The Republican presidential nominee has repeatedly criticised the government's record on the border, saying "Kamala Harris has allowed 21 million illegals to pour in from all over the world.”
Crossings did reach record levels under President Biden, but numbers have dropped significantly in recent months. Now Harris says she will make it even harder for migrants to seek asylum in the US.
Six out of 10 Americans rate immigration as “very important” in determining how they will vote, according to the Pew Research Center.
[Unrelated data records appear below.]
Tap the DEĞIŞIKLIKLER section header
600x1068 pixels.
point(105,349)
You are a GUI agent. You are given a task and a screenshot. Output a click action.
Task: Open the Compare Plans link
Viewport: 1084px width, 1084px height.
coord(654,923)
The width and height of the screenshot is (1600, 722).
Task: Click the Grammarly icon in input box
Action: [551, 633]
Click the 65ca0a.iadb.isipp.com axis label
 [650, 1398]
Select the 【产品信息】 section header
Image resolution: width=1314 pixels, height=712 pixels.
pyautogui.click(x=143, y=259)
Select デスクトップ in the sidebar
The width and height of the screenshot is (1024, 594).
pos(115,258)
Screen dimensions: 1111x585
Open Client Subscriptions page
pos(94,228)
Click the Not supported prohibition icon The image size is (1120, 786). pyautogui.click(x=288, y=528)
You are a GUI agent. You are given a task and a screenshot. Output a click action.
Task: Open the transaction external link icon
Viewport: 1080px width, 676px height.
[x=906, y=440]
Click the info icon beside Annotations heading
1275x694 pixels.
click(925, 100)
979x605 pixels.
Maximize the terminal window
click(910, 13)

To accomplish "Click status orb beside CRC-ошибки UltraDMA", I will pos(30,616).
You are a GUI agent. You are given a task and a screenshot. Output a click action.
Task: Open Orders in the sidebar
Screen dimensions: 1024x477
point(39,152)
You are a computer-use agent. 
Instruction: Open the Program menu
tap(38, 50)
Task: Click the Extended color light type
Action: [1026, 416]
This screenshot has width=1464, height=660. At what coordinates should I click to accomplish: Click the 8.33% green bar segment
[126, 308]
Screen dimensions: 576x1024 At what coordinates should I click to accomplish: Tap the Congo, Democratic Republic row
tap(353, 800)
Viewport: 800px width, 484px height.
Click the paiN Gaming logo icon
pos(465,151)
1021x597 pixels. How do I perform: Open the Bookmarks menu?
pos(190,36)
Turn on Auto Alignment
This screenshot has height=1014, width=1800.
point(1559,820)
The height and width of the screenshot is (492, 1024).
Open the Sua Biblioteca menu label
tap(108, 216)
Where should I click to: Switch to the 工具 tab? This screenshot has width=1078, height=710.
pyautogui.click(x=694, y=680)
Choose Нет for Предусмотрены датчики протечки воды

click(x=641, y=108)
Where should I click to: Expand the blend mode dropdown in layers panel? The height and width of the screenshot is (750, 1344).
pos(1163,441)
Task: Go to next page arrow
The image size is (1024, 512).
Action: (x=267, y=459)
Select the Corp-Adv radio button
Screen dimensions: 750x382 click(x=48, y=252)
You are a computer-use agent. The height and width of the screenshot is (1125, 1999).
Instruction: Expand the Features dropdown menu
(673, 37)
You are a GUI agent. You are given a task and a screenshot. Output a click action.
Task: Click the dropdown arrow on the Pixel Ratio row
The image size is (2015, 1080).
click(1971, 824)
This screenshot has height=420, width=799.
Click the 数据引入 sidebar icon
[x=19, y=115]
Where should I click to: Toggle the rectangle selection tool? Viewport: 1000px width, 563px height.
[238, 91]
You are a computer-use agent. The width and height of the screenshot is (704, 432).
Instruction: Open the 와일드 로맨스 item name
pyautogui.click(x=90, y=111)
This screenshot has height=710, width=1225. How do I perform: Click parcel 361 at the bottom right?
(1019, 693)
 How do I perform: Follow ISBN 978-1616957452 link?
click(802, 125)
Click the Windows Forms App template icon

Other polling suggests voters trust Trump to handle the issue more effectively than Harris.
So how have both administrations dealt with the influx of migrants and what do we know about the people crossing this border illegally?
How many migrants have crossed the US southern border?US border officials record "encounters" with migrants – these include people who attempted to cross illegally and people who tried to enter legally but were deemed inadmissible.
These encounters have risen to record highs under the Biden administration but not to the level Trump – who has not provided a source for his claim – maintains.
Since January 2021, when Joe Biden came to office, there have been more than 10 million encounters – about 8 million came over the southwest land border with Mexico.
Under the Trump administration, there were 2.4 million encounters on this border.
Encounters fell at the start of 2020 as arrivals slowed because of the pandemic.
The number of encounters is not a count of individuals who stay in the US as some migrants will be returned and the same person can be recorded trying to enter multiple times.
These figures don't include people who may have crossed the border undetected.
The US Department of Homeland Security has estimated there were 11 million illegal migrants living in the US as of January 2022.
It says about a fifth of them arrived in 2010 or later but the majority arrived before this time, some as early as the 1980s.
How have government policies affected border crossings?Both the Trump and Biden administrations used a Covid-19 public health measure to quickly return migrants at the border.
Between its start in March 2020 and its end in May 2023, migrants were expelled nearly three million times under this policy.
Despite this, encounters continued to increase, according to the Migration Policy Institute.
The factors driving this included a post-lockdown surge in crossings and political and economic instability in countries such as Venezuela.
Republicans say Biden’s “weak” policies on immigration also encouraged migrants to travel to the US – and some Democrats in border states criticised the administration for not acting quickly enough to address the crisis.
An attempt to pass a cross-party bill to tighten border security failed in May 2024, with Harris saying that Trump "tanked it".
Biden issued an executive order the following month to quickly deport migrants at the border.
This means migrants can be sent back without having their asylum claims processed, if the average number of weekly encounters exceeded a certain threshold.
A month after the order was introduced, encounters at the southern border fell by a fifth.
Efforts by the Mexican government have also brought crossings down, including setting up new checkpoints and increasing patrols.
In May, Mexican President Andrés Manuel López Obrador said that the number of migrants at the US southern border had halved from a peak of 12,000 a day to 6,000 a day.